È dalla propria testa di elefante che Ganesha ruppe una zanna, dimostrando un grande amore nell’impegno di “traduttore” del Mahābhārata:
Il saggio Vyāsa, che per tutta la sua vita aveva sempre mantenuto fede ai propri voti e osservato le pratiche delle ascesi spirituali, studiò con grande attenzione e serietà l’eterna conoscenza contenuta nei Veda, testi che a quel tempo non erano ancora stati messi per iscritto, ma erano ripetuti solo in forma orale. […] Nella sua mente vasta e profonda come l’oceano, la storia che avrebbe poi chiamato Mahābhārata prese corpo, con tutte le sue delicate forme espressive e i suoi concetti divini racchiusi nell’incalzare delle vicende. Dal giorno in cui il saggio aveva cominciato a meditare e a richiamare nella sua mente il Mahābhārata erano trascorsi diversi anni e, quando alla fine lo ebbe terminato, ritenne opportuno metterlo per iscritto in modo da divulgarlo tra le genti. In quei giorni in suo aiuto venne il Deva Ganesha che fu ben felice di accettare l’incarico di scrivano (I,2).
Vyāsa e Ganesha si erano reciprocamente promessi di non si fermarsi mai durante la stesura del poema; quando la sua penna si spezzò, il dio non esitò a rompere una delle proprie zanne per intingerla nell’inchiostro, per questo è chiamato anche Ekadanta, colui che ha una sola zanna. Se ogni traduttore mette nel proprio lavoro una parte di sé, Ganesha ci ha messo anche la zanna… […]

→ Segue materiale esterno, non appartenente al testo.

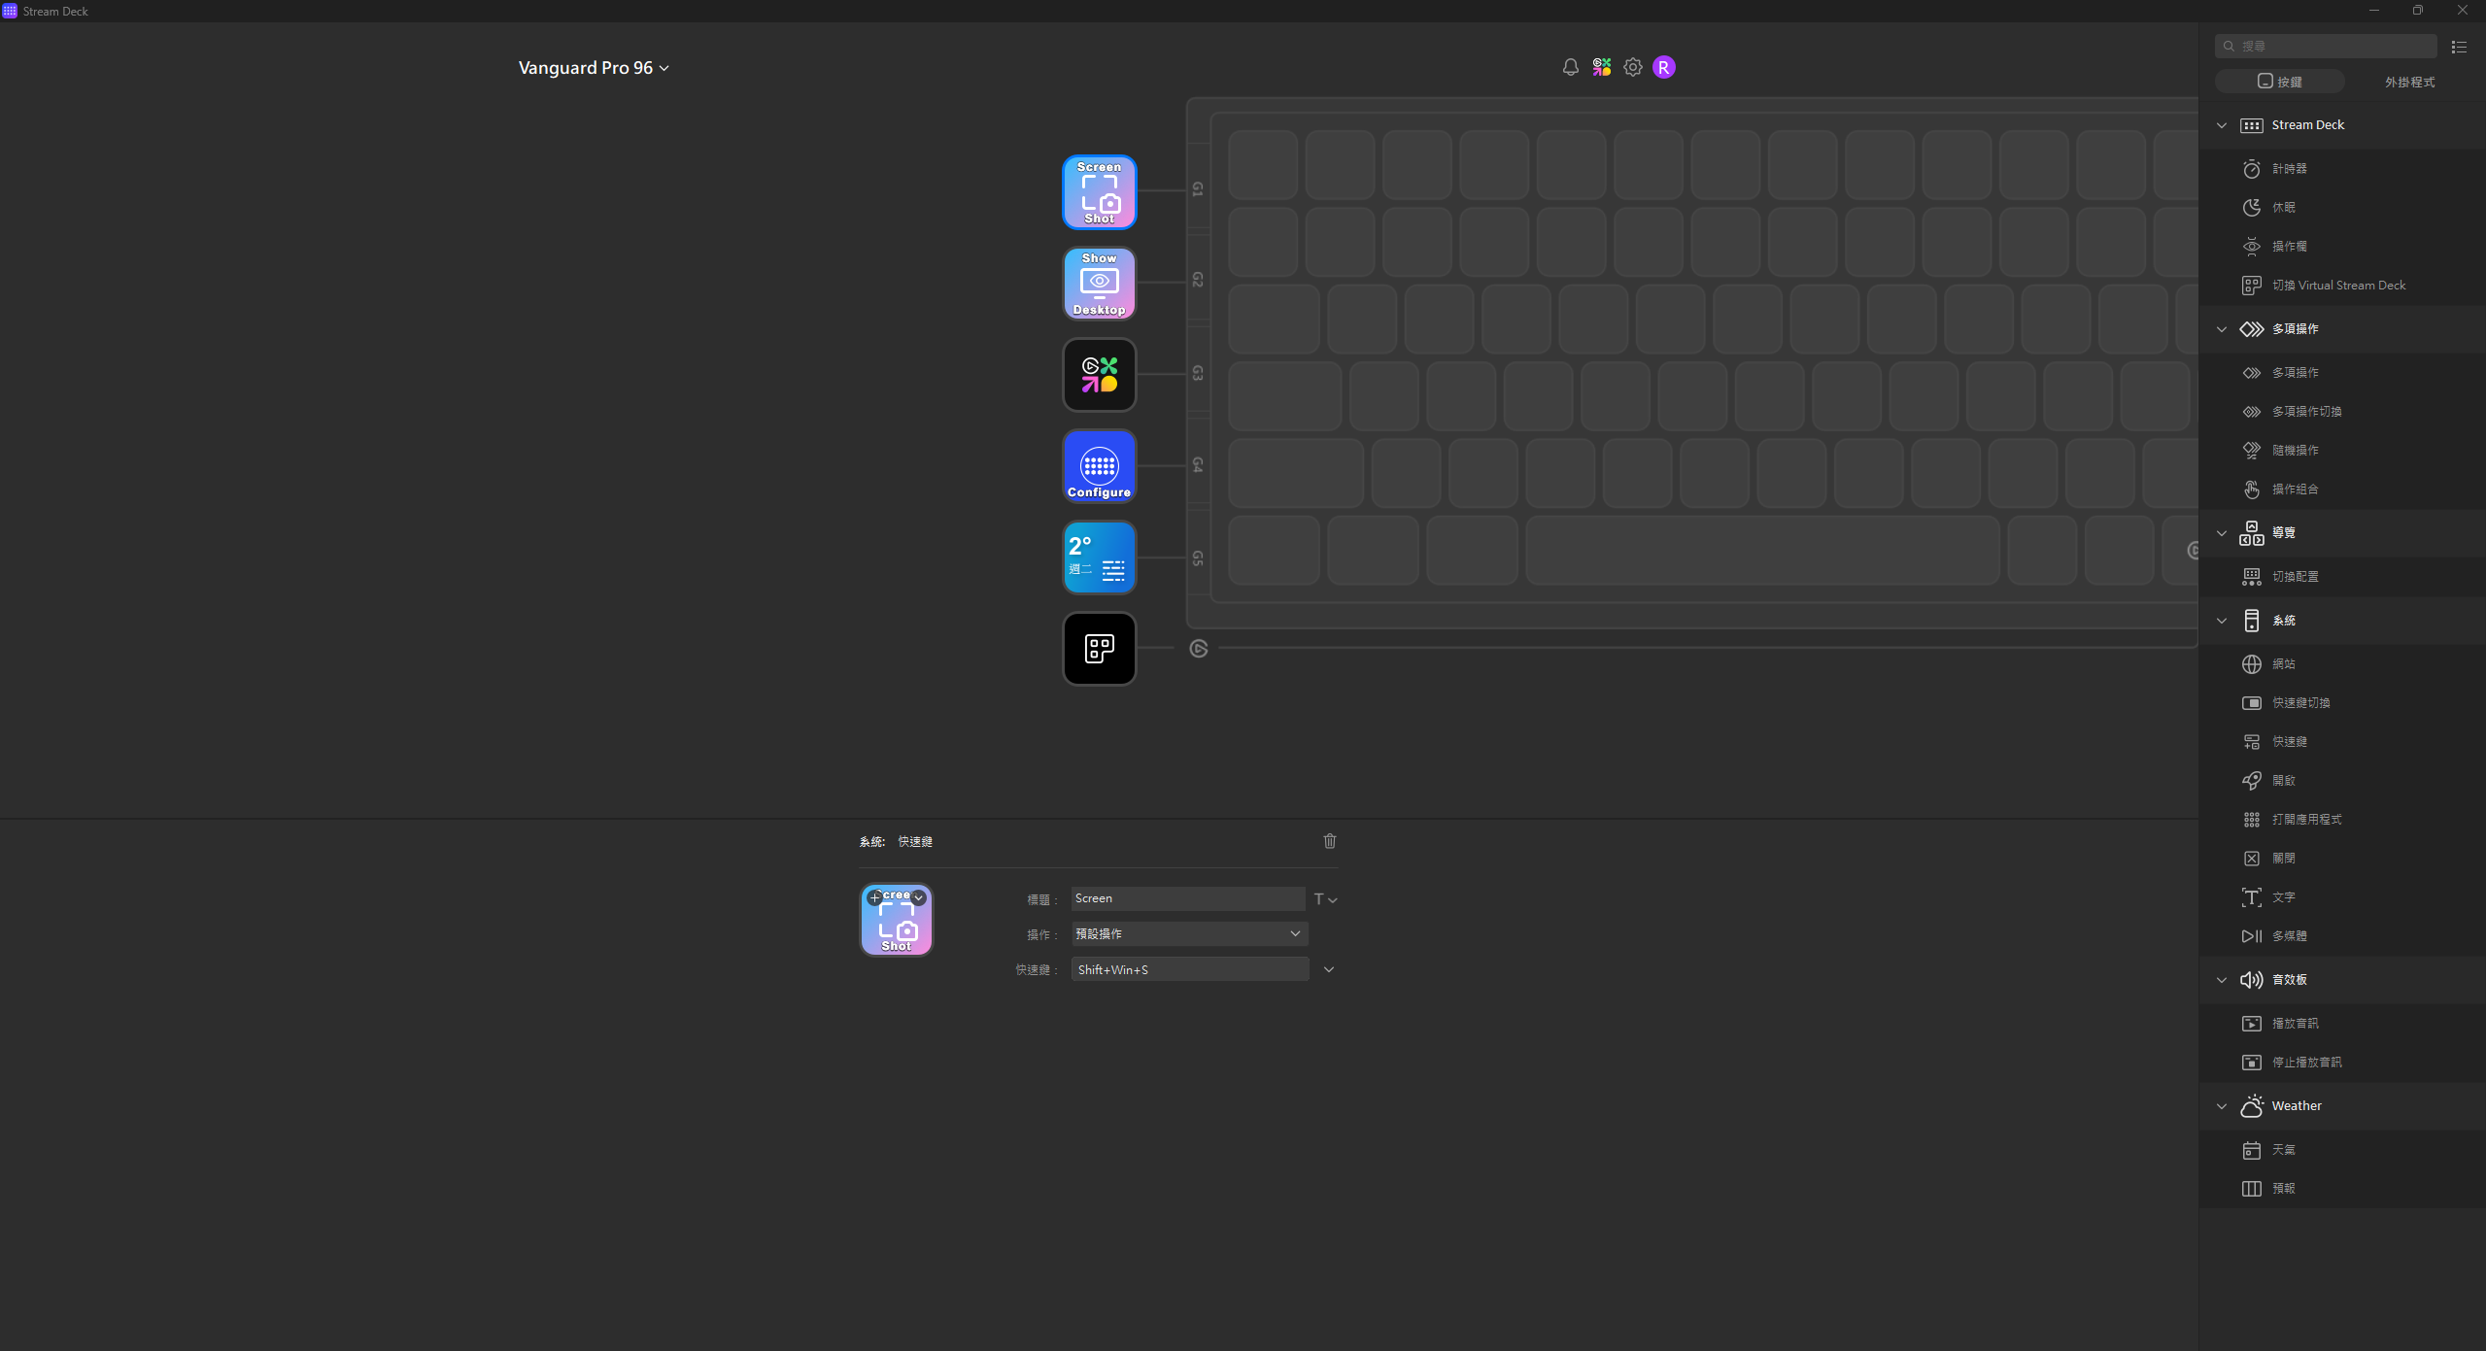Image resolution: width=2486 pixels, height=1351 pixels.
Task: Expand the Shift+Win+S hotkey options arrow
Action: point(1328,969)
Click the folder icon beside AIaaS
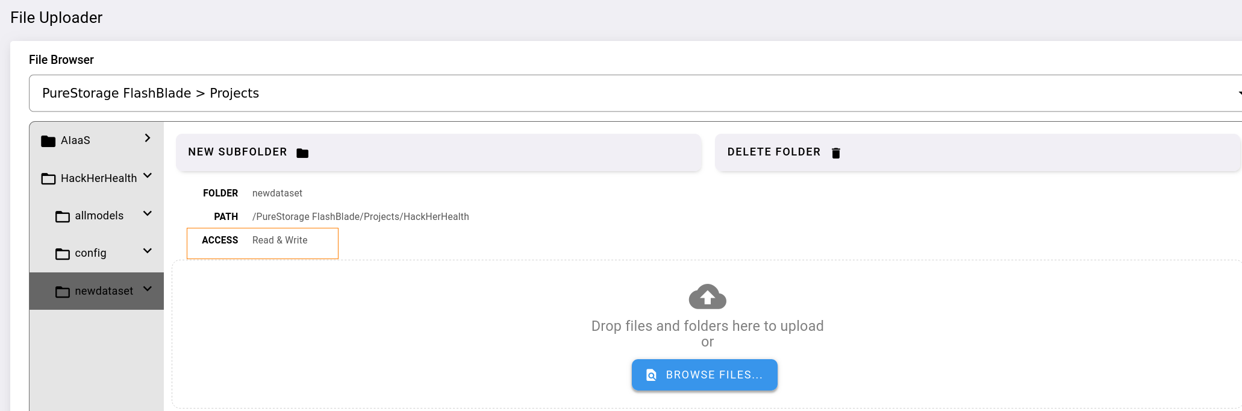1242x411 pixels. coord(48,139)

Amore, intelligenza o entrambi? Cosa muove il piccolo Ganesha, nella giocosa sfida lanciata da Shiva per assegnare un mango come premio al primo tra i due figli capace di compiere velocemente un giro del mondo? Mentre Skanda - o Kartikeya, figlio minore di Parvati e Shiva, fratello di Ganesha - si lancia in un vorticoso viaggio intorno al pianeta, sulle ali del suo pavone, Ganesha gira attorno ai genitori, pretendendo il mango, perché Parvati e Shiva sono tutto l’universo: il microcosmo ed il macrocosmo coincidono. È questo il senso più profondo della simbologia di Ganapati, in cui il corpo umano incarna il microcosmo, la testa dell’elefante esprime la coscienza dell’universo, l’Atman che tutto pervade, e la loro comunione esprime la non dualità della formula upanisadica tat tvam asi: tu sei quello. Ulteriori significati sono dati dalle grandi orecchie, simili ai setacci per dividere il grano dalla pula, simbolo del discernimento, e dalla costante presenza di un piccolo topo, Mūsika Vāhana, capace di vedere al buio e muoversi anche nell’oscurità, superando l’ignoranza".